Last week I posted the solution to a probability puzzle that I’d posted previously. Several respondents to the puzzle, including Olga.Turetskaya@smartodds.co.uk, included the logic they’d used to get to their answer when writing to me. Like the others, Olga explained that she’d basically halved the number of coins in each round, till getting down to (roughly) a single coin. As I explained in last week’s post, this strategy leads to an answer that is very close to the true answer.

Anyway, Olga followed up her reply with a question: if we repeated the coin tossing puzzle many, many times, and plotted a histogram of the results – a graph which shows the frequencies of the numbers of rounds needed in each repetition – would the result be the typical ‘bell-shaped’ graph that we often find in Statistics, with the true average sitting somewhere in the middle?

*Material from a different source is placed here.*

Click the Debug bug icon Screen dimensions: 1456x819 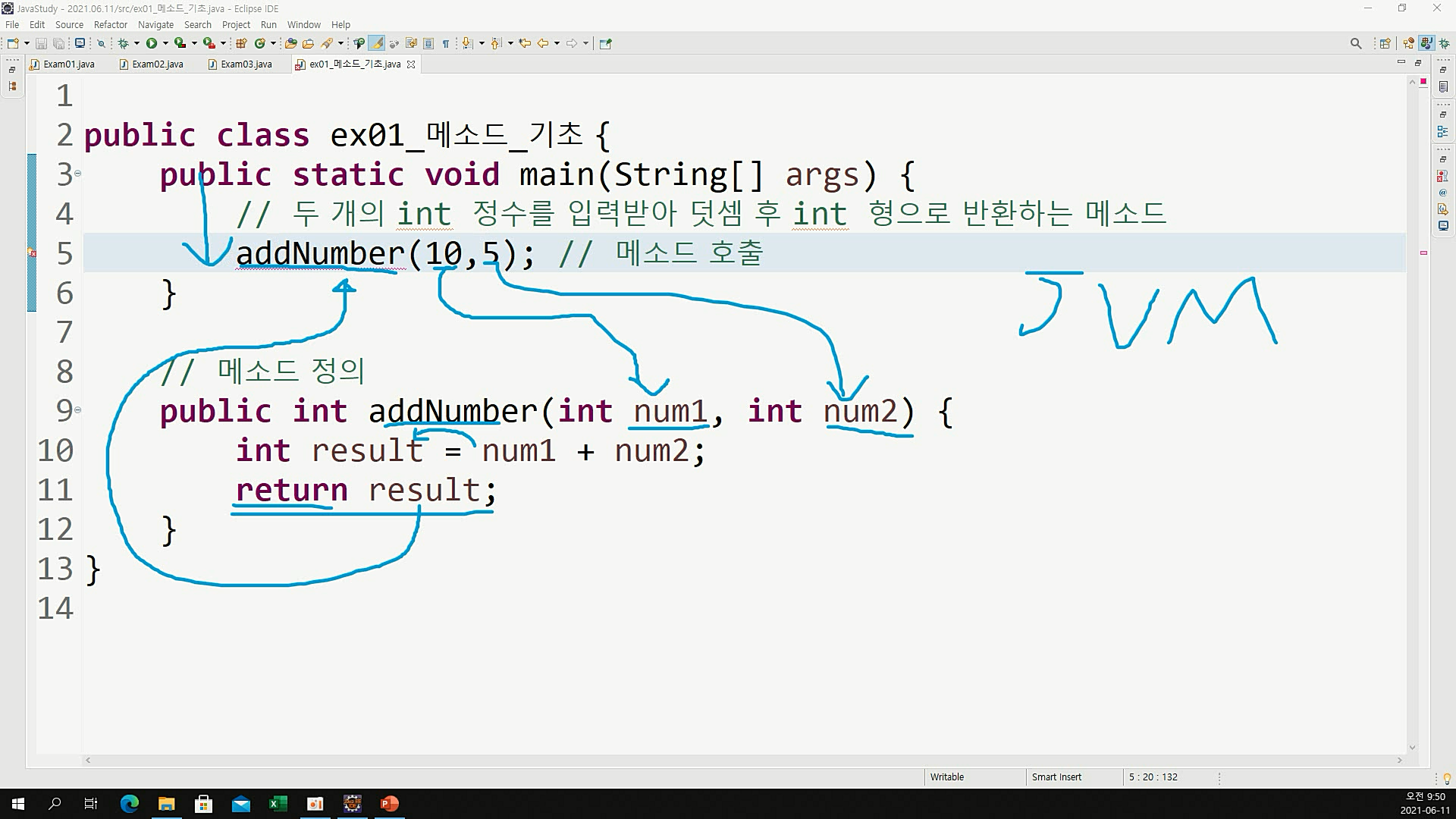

Now, just to be precise, the bell-shaped curve that Olga was referring to is the so-called Normal distribution curve, that is indeed often found to be appropriate in statistical analyses, and which I discussed in another previous post. To answer Olga, I did a quick simulation of the problem, starting with both 10 and 100 coins. These are the histograms of the results.

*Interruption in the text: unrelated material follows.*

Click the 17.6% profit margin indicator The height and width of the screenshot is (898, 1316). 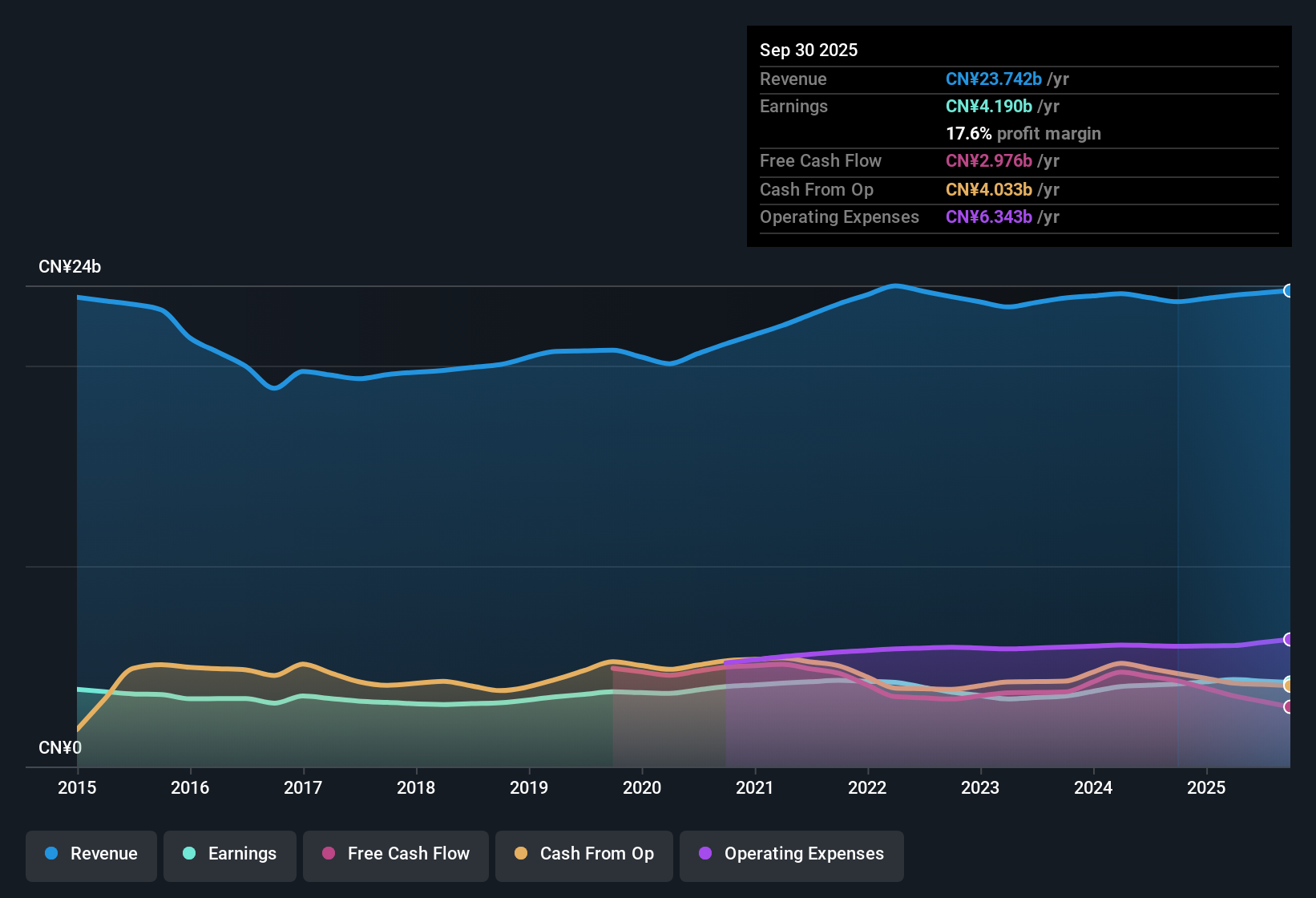pos(1023,133)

So, as you’d expect, the average values (4.726 and 7.983 respectively) do indeed sit nicely inside the respective distributions. But, the distributions don’t look at all bell-shaped – they are heavily skewed to the right. And this means that the averages are closer to the lower end than the top end. But what is it about this example that leads to the distributions not having the usual bell-shape?

Well, the normal distribution often arises when you take averages of something. For example, if we took samples of people and measured their average height, a histogram of the results is likely to have the bell-shaped form. But in my solution to the coin tossing problem, I explained that one way to think about this puzzle is that the number of rounds needed till all coins are removed is the **maximum** of the number of rounds required by each of the individual coins. For example, if we started with 3 coins, and the number of rounds for each coin to show heads for the first time was 1, 4 and 3 respectively, then I’d have had to play the game for 4 rounds before **all** of the coins had shown a Head. And it turns out that the shape of distributions you get by taking maxima is different from what you get by taking averages. In particular, it’s not bell-shaped.

But is this ever useful in practice? Well, the Normal bell-shaped curve is somehow the centrepiece of Statistics, because averaging, in one way or another, is fundamental in many physical processes and also in many statistical operations. And in general circumstances, averaging will lead to the Normal bell-shaped curve.

Consider this though. Suppose you have to design a coastal wall to offer protection against sea levels. Do you care what the average sea level will be? Or you have to design a building to withstand the effects of wind. Again, do you care about average winds? Almost certainly not. What you really care about in each case will be extremely large values of the process: high sea-levels in one case; strong winds in the other. So you’ll be looking through your data to find the maximum values – perhaps the maximum per year – and designing your structures to withstand what you think the most likely extreme values of that process will be.

This takes us into an area of statistics called extreme value theory. And just as the Normal distribution is used as a template because it’s mathematically proven to approximate the behaviour of averages, so there are equivalent distributions that apply as templates for maxima. And what we’re seeing in the above graphs – precisely because the data are derived as maxima – are examples of this type. So, we don’t see the Normal bell-shaped curve, but we do see shapes that resemble the templates that are used for modelling things like extreme sea levels or wind speeds.

So, our discussion of techniques for solving a simple probability puzzle with coins, leads us into the field of extreme value statistics and its application to problems of environmental engineering.

But has this got anything to do with sports modelling? Well, the argument about taking the maximum of some process applies equally well if you take the minimum. And, for example, the winner of an athletics race will be the competitor with the fastest – or minimum – race time. Therefore the models that derive from extreme value theory are suitable templates for modelling athletic race times.

So, we moved from coin tossing to statistics for extreme weather conditions to the modelling of race times in athletics, all in a blog post of less than 1000 words.

Everything’s connected and Statistics is a very small world really.